### Supplied information:
+ + + + +

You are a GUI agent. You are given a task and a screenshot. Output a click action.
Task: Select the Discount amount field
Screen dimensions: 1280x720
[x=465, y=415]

+ + + + +

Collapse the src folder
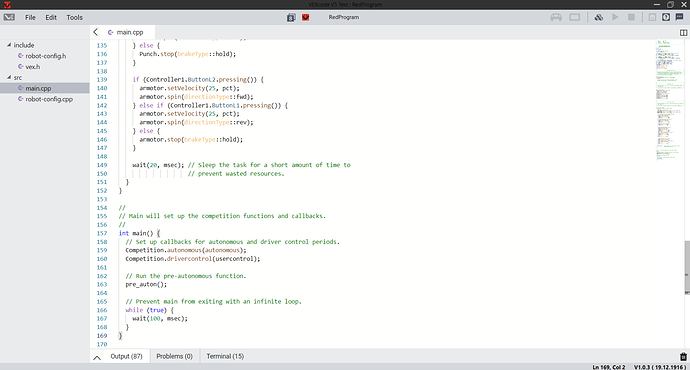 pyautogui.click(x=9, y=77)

+ + + + +

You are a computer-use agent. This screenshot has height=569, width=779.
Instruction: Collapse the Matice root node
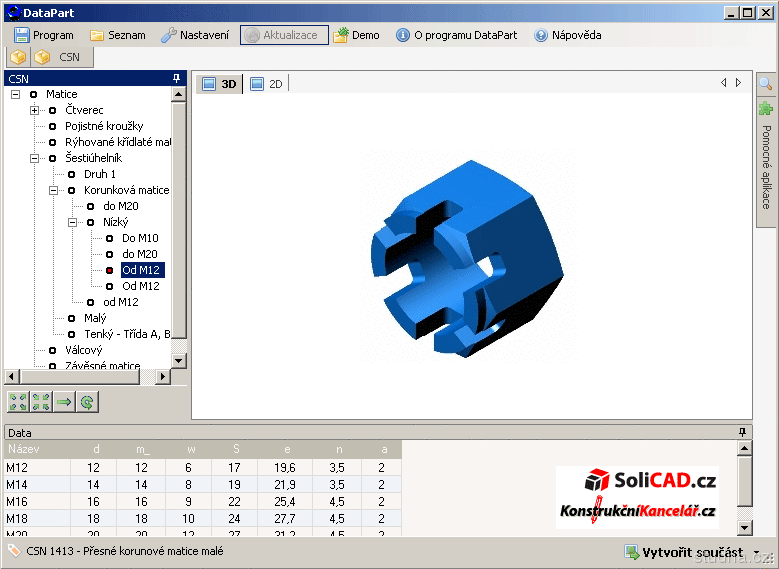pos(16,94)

+ + + + +

Look for "screenshot" in each line of the material, then copy the lines where it is found.

### Answer to the exercise:
You are a GUI agent. You are given a task and a screenshot. Output a click action.
You are a computer-use agent. This screenshot has height=569, width=779.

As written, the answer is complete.